Summary of Model Domains
- Governance and Sustainability Leadership – Evaluates formal policies, leadership role, strategic alignment, and commitment to global standards.
- Environmental Performance – Focuses on energy efficiency, water management, GHG emissions, circular economy, waste, and certifications (e.g., ISO 14001).
- Social Responsibility – Analyzes equity, human rights, diversity, community well-being, and ethical value chains.
- Resource Management – Observes how natural, human, and financial resources are managed with innovation and efficiency.
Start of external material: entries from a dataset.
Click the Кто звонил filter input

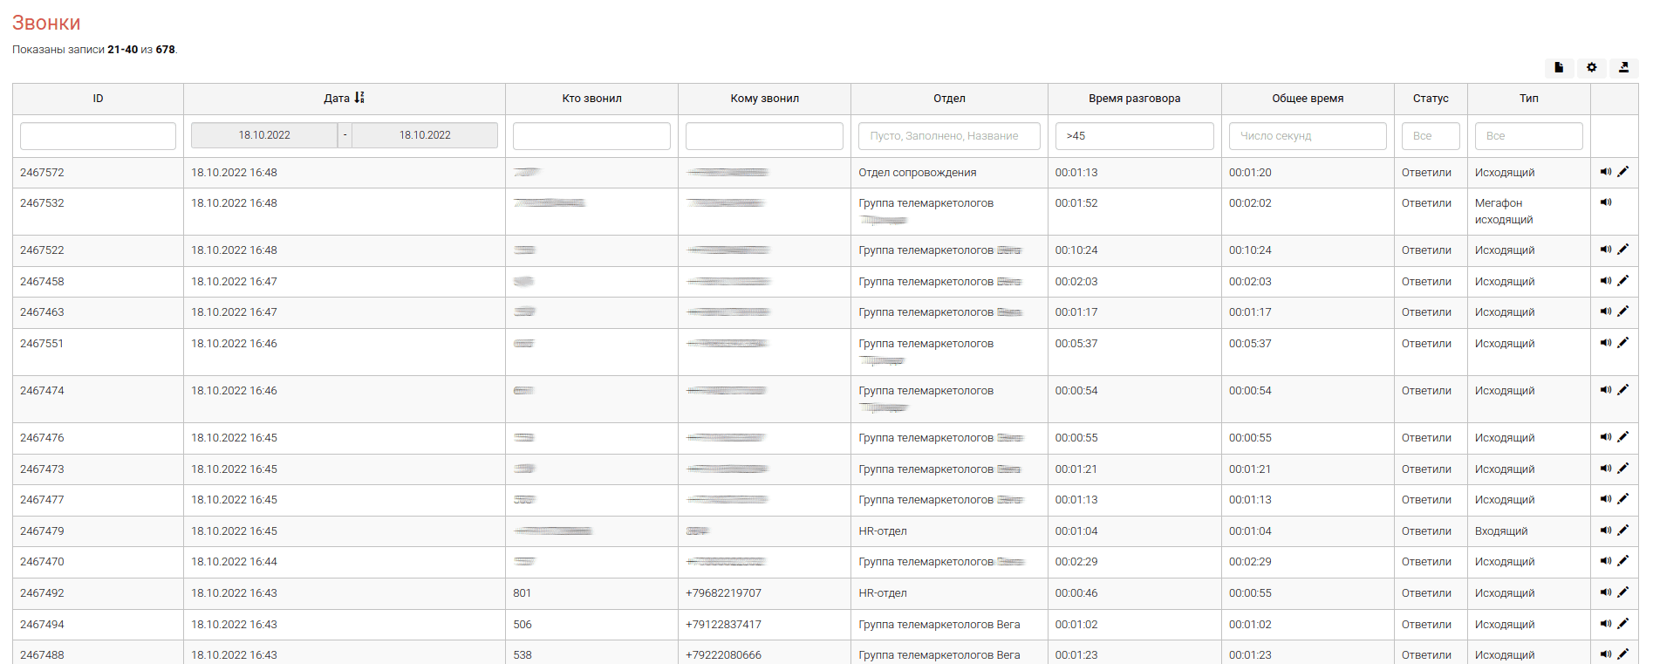(x=591, y=136)
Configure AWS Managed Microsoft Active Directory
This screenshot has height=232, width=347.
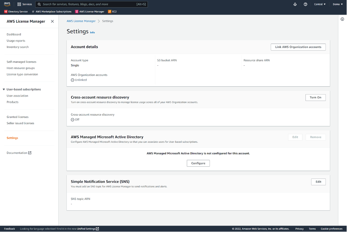[x=198, y=163]
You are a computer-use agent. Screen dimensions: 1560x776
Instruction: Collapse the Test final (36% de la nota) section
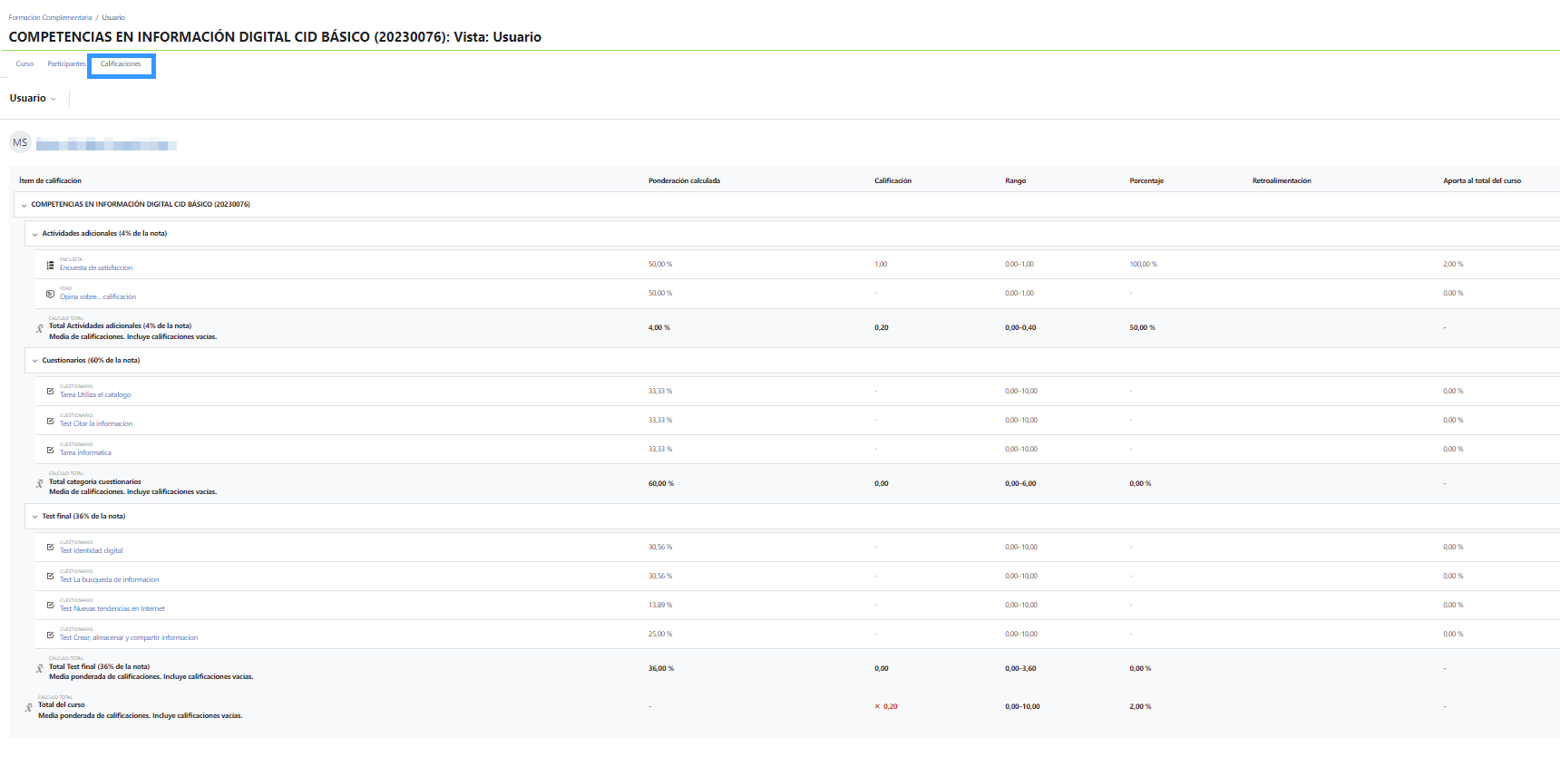35,517
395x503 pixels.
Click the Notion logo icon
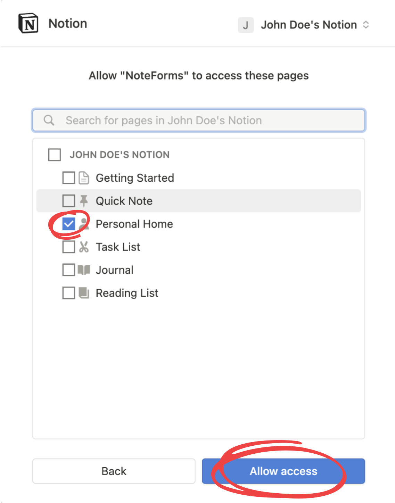[28, 23]
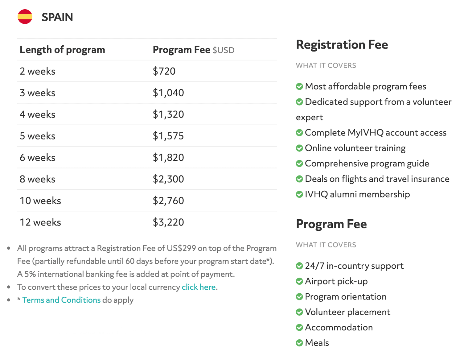The width and height of the screenshot is (460, 356).
Task: Click check icon beside IVHQ alumni membership
Action: tap(299, 194)
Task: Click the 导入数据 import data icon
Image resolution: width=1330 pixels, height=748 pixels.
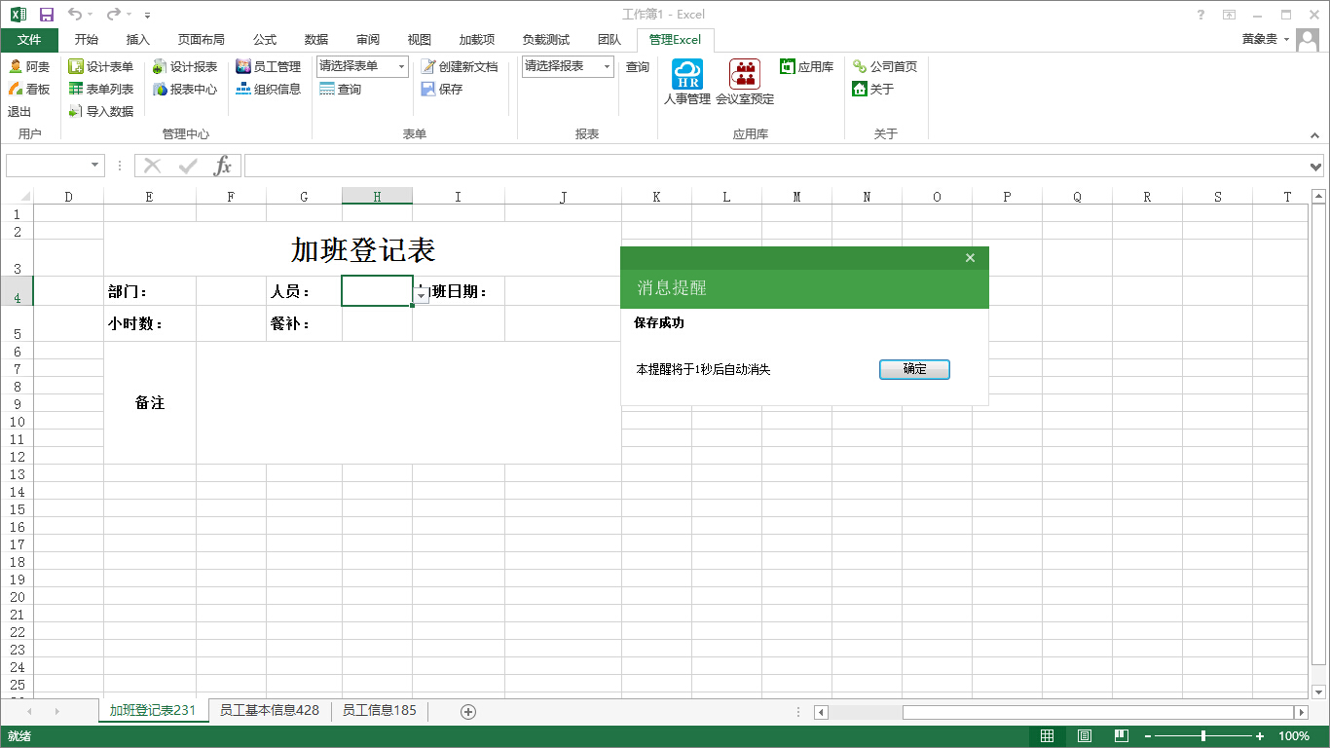Action: pos(76,112)
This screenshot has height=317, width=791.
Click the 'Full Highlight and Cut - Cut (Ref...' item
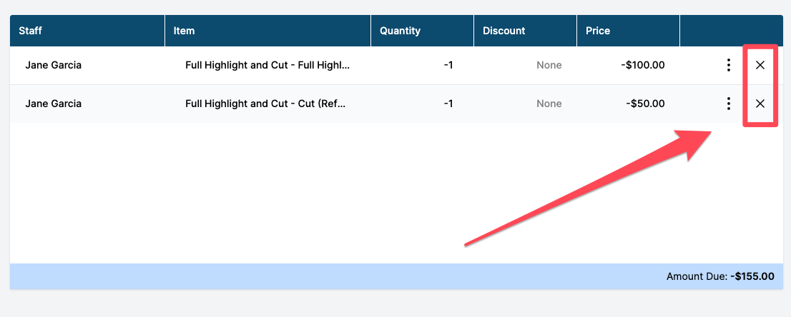tap(265, 104)
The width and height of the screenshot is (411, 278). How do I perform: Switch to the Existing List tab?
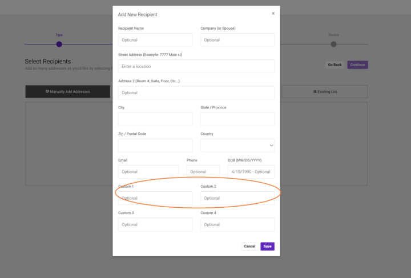tap(325, 91)
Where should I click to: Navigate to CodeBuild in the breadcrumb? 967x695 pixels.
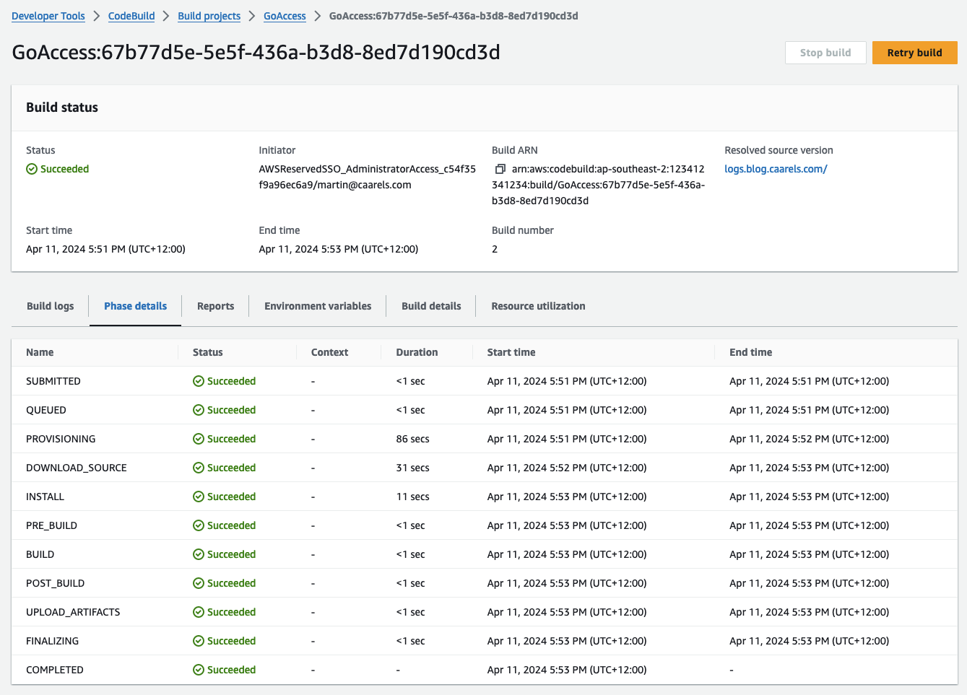coord(131,16)
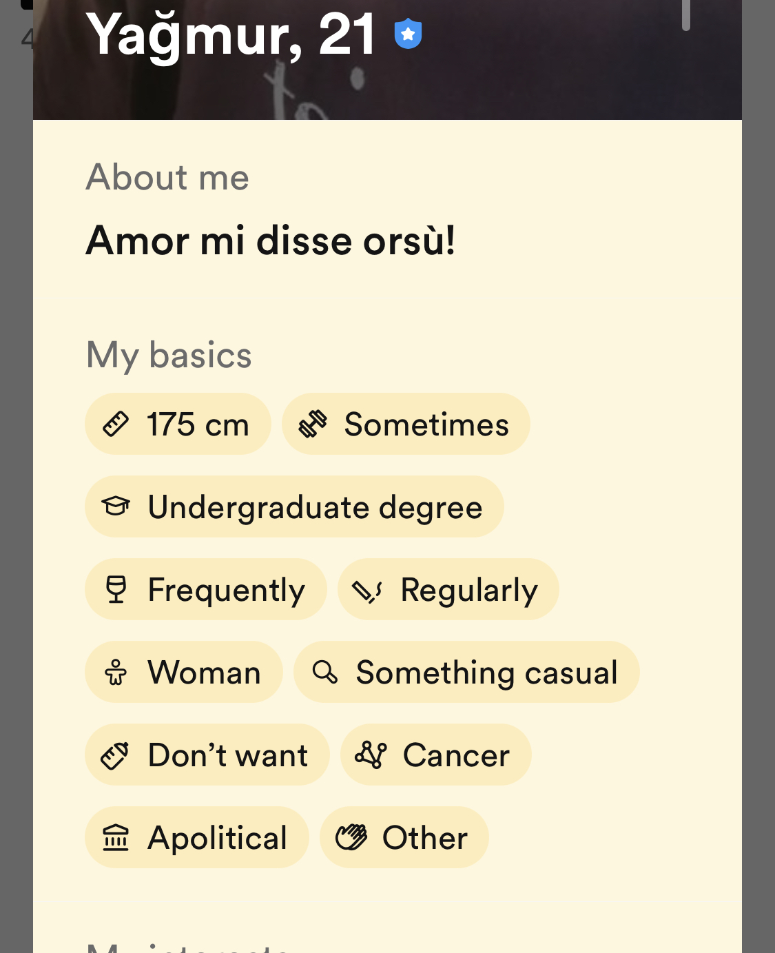The width and height of the screenshot is (775, 953).
Task: Click the cigarette icon beside Regularly
Action: click(x=367, y=591)
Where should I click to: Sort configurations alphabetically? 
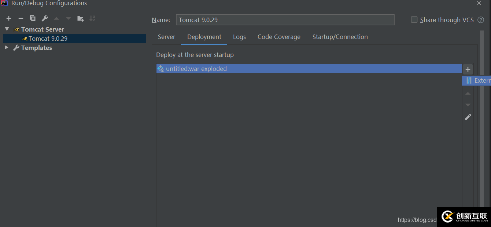pos(92,18)
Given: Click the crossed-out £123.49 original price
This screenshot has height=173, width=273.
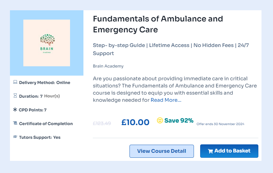Looking at the screenshot, I should [102, 123].
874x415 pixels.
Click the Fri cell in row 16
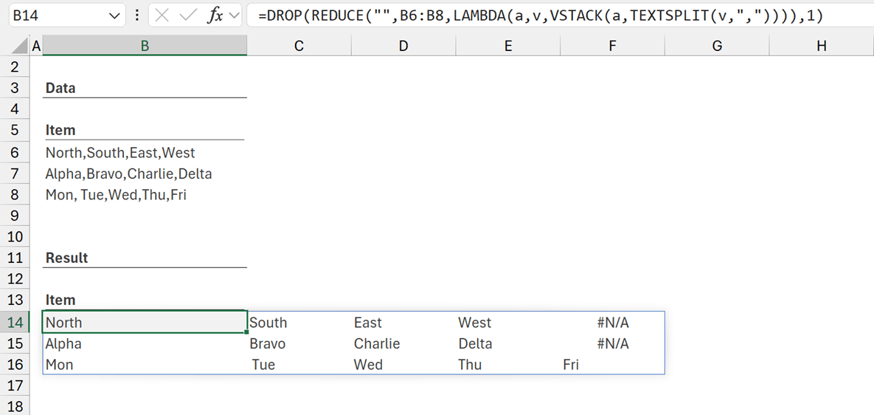point(571,365)
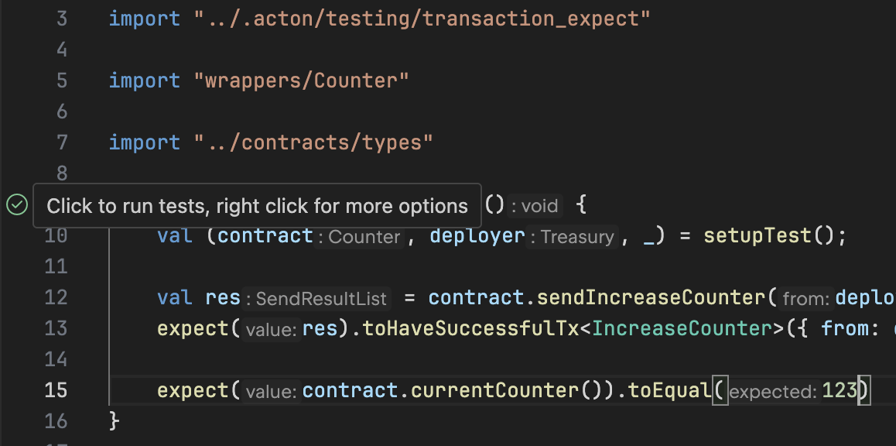896x446 pixels.
Task: Click the closing brace on line 16
Action: 115,421
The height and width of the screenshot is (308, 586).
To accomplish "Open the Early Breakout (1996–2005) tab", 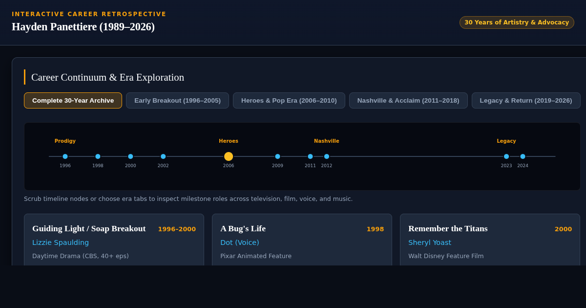I will (177, 100).
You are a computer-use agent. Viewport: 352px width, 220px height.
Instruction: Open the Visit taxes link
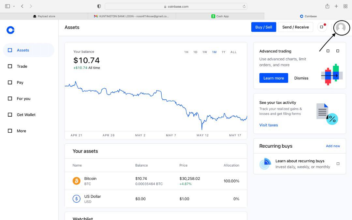pyautogui.click(x=269, y=125)
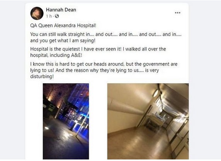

- Stakeholder Engagement and Transparency – Measures communication and involvement of stakeholders, including adherence to GRI reports and public commitments.
Domain Details
Domain: Governance and Leadership in Sustainability
Governance is the backbone of organizational sustainability. This domain assesses the degree of commitment from top leadership and how sustainable principles are institutionalized within the organization’s decision-making and strategic structures. Maturity in governance and sustainable leadership is reflected in the existence of formal policies, clear goals, managerial accountability, active communication, functional committees, training programs, and alignment with international standards.
Effective leadership not only drives sustainability efforts but also inspires an organizational culture that embraces sustainable development as a strategic asset. Therefore, this domain serves as a key indicator of the organization’s ability to transform sustainable values into real and measurable practices.
The model evaluates this domain through ten technical criteria, distributed across five progressive levels of maturity (Nonexistent, Initial, Defined, Managed, Optimized):
- Formal Sustainability Policy: Assesses the existence and integration of a sustainability policy into the organization’s strategy.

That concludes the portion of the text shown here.